Oliver Ford Davies is a lovely old Polonious, often going off into a world of his own, saying the words as if for the first time and pondering over what he is saying. Patrick Stewart’s Claudius is firm and manipulative but gorgeous and together with Penny Downie’s beautiful Gertrude, you can easily see why the two of them got together! In fact, I want to be Penny Downie, beautiful in an ethereal way, elegant, poised and able to carry off gorgeous but unforgiving silk dresses. Moreover, I want to be Penny Downie in Hamlet as in the space of two minutes, David Tennant kisses her and Patrick Stewart massages her shoulders!
And I have to admit that I spent a good deal of the evening just thinking how blimming lucky the whole cast was to be in this production.
The set is quite simple, and mirrored to reflect the holding a mirror up to nature quote and indeed it’s a quote-tastic play, there are the very famous ones of course but also odd phrases such as “single spies”, “murder most foul” etc and so many more that you suddenly remember how influential Shakespeare was in the language that we speak today.
I also can’t write this post without mentioning the Dr Who posse which made for a very different audience and quite a lot of hysterical screaming at the end.
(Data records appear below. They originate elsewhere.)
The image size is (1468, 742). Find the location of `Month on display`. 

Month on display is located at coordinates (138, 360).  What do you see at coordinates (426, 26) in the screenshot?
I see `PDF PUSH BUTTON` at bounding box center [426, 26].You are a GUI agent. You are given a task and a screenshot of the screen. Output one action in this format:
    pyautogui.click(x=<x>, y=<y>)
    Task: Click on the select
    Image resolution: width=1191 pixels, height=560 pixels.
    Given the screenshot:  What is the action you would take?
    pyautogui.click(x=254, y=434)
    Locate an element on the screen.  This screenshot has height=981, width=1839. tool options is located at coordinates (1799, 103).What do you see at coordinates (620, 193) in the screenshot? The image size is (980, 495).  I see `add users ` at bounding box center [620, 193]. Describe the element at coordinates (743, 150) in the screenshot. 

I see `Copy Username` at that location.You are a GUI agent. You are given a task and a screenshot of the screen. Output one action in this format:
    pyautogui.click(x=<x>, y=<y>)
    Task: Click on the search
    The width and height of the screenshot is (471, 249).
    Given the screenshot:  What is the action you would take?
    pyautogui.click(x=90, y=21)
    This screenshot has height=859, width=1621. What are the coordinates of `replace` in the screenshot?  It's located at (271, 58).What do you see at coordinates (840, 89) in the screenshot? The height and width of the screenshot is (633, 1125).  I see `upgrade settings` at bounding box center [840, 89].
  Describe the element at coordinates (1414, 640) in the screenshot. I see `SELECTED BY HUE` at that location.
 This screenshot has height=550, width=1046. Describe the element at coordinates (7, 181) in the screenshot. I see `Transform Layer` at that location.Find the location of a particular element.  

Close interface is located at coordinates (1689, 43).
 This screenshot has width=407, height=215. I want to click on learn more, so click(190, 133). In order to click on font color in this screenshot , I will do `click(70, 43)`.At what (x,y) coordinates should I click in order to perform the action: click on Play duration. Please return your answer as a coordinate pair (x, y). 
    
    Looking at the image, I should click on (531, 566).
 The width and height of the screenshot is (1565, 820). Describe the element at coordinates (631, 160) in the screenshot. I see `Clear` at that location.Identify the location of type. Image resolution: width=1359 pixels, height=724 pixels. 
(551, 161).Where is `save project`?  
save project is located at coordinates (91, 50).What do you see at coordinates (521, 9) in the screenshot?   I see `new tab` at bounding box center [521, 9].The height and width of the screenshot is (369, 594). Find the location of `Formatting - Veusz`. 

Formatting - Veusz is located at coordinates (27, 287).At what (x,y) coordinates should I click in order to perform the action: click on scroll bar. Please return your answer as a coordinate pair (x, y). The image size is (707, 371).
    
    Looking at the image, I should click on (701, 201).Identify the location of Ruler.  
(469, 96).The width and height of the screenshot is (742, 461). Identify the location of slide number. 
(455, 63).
You can’t get a ticket for love nor money and much of this is down to David Tennant’s role as the infamous TV time lord and people wanting to see their hero in anything. Add to this Patrick Stewart’s Star Trek fame and Oliver Ford Davies’ Star Wars background and it’s a sci-fi fans heaven!
I am NOT a sci-I fan, ergo there cannot be a sci-fi heaven, it is all hell in my book, and pointless to boot (What is the dark side when it’s at home anyway?!) so I was just excited and delighted to see some of our greatest stage actors doing their stuff. My husband on the other hand loves all that space slash fantasy rubbish so for him it was double bubble, great actors AND heroes, but we both recognise that the viewing public are lucky to be able to see actors like Tennant on prime time TV.
And, while I was able to scoff at all the people asking where the toilets were, he enjoyed watching the geeks in front of us when Patrick Stewart said something like “Let it be so” and they all started laughing and nudging each other. Apparently, this was half way to his famous Star Trek quote “make it so”, they were practically puce with excitement at the mere mention of the “so” word!
I have to say that while part of me felt like whipping out my programme collection to prove that I am at that theatre an awful lot, whether or not there’s a Saturday night TV star on show, most of me thought that if it gets more people at the theatre, that can only be a good thing. And when they are actually there to watch fine actors, rather than karaoke stars who have been voted into the role by the public (sorry, “I’d Do Anything”!), then so much the better!
If you’re going to see Hamlet, you know that you won’t be out of the theatre much before four hours but at about three hours, 45 minutes, this production flew by all too quickly. It was a real privilege to be in the theatre, made even more special by the fact that on this particular weekend, a year ago, we were married – despite my husband’s love of Dr Who!